WHAT NEEDS TO BE DONE
Transcribe every record exactly as it appears.

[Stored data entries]
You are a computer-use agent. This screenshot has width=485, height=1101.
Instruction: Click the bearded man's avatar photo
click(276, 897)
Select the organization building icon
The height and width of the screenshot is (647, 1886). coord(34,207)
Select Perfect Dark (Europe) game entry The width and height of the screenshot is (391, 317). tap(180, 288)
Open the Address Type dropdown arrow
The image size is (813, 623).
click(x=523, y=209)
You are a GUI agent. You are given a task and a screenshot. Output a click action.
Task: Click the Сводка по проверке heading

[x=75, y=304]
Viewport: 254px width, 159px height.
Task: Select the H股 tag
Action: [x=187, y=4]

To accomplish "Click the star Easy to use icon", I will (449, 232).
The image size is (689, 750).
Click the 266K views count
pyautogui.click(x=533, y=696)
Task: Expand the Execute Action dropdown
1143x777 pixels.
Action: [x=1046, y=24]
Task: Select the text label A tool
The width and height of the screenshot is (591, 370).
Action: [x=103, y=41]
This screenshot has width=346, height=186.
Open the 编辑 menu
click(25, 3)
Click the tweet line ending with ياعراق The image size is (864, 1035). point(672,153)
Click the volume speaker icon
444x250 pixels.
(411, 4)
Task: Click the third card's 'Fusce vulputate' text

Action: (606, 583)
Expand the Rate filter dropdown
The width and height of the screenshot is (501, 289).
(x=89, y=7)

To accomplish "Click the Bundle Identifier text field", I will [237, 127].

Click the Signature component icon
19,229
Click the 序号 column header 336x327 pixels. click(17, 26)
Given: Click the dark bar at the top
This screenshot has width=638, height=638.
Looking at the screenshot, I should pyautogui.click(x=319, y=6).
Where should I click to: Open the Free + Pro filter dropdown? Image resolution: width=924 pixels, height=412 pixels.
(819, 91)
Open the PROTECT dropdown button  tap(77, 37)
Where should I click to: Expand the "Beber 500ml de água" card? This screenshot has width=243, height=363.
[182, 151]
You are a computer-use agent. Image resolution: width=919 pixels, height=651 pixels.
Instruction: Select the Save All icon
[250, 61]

YOUR SOLUTION
You are a computer-use agent. This screenshot has width=485, height=1101.
Instruction: Click the bearded man's avatar photo
click(276, 897)
Select the organization building icon
The height and width of the screenshot is (647, 1886). coord(34,207)
Select Perfect Dark (Europe) game entry The width and height of the screenshot is (391, 317). tap(180, 288)
Open the Address Type dropdown arrow
The image size is (813, 623).
click(x=523, y=209)
You are a GUI agent. You are given a task and a screenshot. Output a click action.
Task: Click the Сводка по проверке heading

[x=75, y=304]
Viewport: 254px width, 159px height.
Task: Select the H股 tag
Action: [x=187, y=4]

To accomplish "Click the star Easy to use icon", I will (449, 232).
The image size is (689, 750).
Click the 266K views count
pyautogui.click(x=533, y=696)
Task: Expand the Execute Action dropdown
1143x777 pixels.
Action: [x=1046, y=24]
Task: Select the text label A tool
The width and height of the screenshot is (591, 370).
Action: [x=103, y=41]
This screenshot has width=346, height=186.
Open the 编辑 menu
click(25, 3)
Click the tweet line ending with ياعراق The image size is (864, 1035). point(672,153)
Click the volume speaker icon
444x250 pixels.
(411, 4)
Task: Click the third card's 'Fusce vulputate' text

Action: (606, 583)
Expand the Rate filter dropdown
The width and height of the screenshot is (501, 289).
(x=89, y=7)

To accomplish "Click the Bundle Identifier text field", I will [237, 127].

Click the Signature component icon
19,229
Click the 序号 column header 336x327 pixels. click(17, 26)
Given: Click the dark bar at the top
This screenshot has width=638, height=638.
Looking at the screenshot, I should pyautogui.click(x=319, y=6).
Where should I click to: Open the Free + Pro filter dropdown? Image resolution: width=924 pixels, height=412 pixels.
(819, 91)
Open the PROTECT dropdown button  tap(77, 37)
Where should I click to: Expand the "Beber 500ml de água" card? This screenshot has width=243, height=363.
[182, 151]
You are a computer-use agent. Image resolution: width=919 pixels, height=651 pixels.
Instruction: Select the Save All icon
[250, 61]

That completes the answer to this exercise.